• _Your goal_:
The data below is to be returned in full and exactly.

• _Stored data_:

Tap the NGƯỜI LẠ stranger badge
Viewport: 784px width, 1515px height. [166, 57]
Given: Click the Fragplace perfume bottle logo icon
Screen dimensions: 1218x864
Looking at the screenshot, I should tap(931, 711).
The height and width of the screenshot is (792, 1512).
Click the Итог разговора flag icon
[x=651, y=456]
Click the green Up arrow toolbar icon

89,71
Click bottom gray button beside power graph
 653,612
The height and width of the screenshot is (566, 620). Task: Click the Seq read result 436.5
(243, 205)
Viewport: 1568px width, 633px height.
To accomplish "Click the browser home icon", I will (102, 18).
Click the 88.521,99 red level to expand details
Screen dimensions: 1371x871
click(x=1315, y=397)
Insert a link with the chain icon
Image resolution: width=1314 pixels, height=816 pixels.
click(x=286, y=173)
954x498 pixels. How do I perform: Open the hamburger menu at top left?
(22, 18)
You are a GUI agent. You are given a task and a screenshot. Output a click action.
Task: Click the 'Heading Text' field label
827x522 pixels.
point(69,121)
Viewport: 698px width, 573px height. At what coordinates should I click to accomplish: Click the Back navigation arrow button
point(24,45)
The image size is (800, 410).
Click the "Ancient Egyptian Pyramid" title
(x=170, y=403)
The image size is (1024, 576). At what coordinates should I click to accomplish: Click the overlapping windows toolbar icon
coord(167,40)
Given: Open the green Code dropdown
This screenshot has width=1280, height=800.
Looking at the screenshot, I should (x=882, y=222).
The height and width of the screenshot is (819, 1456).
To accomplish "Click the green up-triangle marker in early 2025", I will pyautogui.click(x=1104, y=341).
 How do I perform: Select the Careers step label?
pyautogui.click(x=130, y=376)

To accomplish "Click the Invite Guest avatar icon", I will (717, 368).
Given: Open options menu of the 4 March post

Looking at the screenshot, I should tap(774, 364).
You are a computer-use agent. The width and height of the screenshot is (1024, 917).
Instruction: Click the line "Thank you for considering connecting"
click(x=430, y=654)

• _Answer space_:
Tap the NGƯỜI LẠ stranger badge
Viewport: 784px width, 1515px height. [166, 57]
Given: Click the Fragplace perfume bottle logo icon
Screen dimensions: 1218x864
Looking at the screenshot, I should tap(931, 711).
The height and width of the screenshot is (792, 1512).
Click the Итог разговора flag icon
[x=651, y=456]
Click the green Up arrow toolbar icon

89,71
Click bottom gray button beside power graph
 653,612
The height and width of the screenshot is (566, 620). Task: Click the Seq read result 436.5
(243, 205)
Viewport: 1568px width, 633px height.
To accomplish "Click the browser home icon", I will (102, 18).
Click the 88.521,99 red level to expand details
Screen dimensions: 1371x871
click(x=1315, y=397)
Insert a link with the chain icon
Image resolution: width=1314 pixels, height=816 pixels.
click(x=286, y=173)
954x498 pixels. How do I perform: Open the hamburger menu at top left?
(22, 18)
You are a GUI agent. You are given a task and a screenshot. Output a click action.
Task: Click the 'Heading Text' field label
827x522 pixels.
point(69,121)
Viewport: 698px width, 573px height. At what coordinates should I click to accomplish: Click the Back navigation arrow button
point(24,45)
The image size is (800, 410).
Click the "Ancient Egyptian Pyramid" title
(x=170, y=403)
The image size is (1024, 576). At what coordinates should I click to accomplish: Click the overlapping windows toolbar icon
coord(167,40)
Given: Open the green Code dropdown
This screenshot has width=1280, height=800.
Looking at the screenshot, I should (x=882, y=222).
The height and width of the screenshot is (819, 1456).
To accomplish "Click the green up-triangle marker in early 2025", I will pyautogui.click(x=1104, y=341).
 How do I perform: Select the Careers step label?
pyautogui.click(x=130, y=376)

To accomplish "Click the Invite Guest avatar icon", I will (717, 368).
Given: Open options menu of the 4 March post

Looking at the screenshot, I should tap(774, 364).
You are a computer-use agent. The width and height of the screenshot is (1024, 917).
Instruction: Click the line "Thank you for considering connecting"
click(x=430, y=654)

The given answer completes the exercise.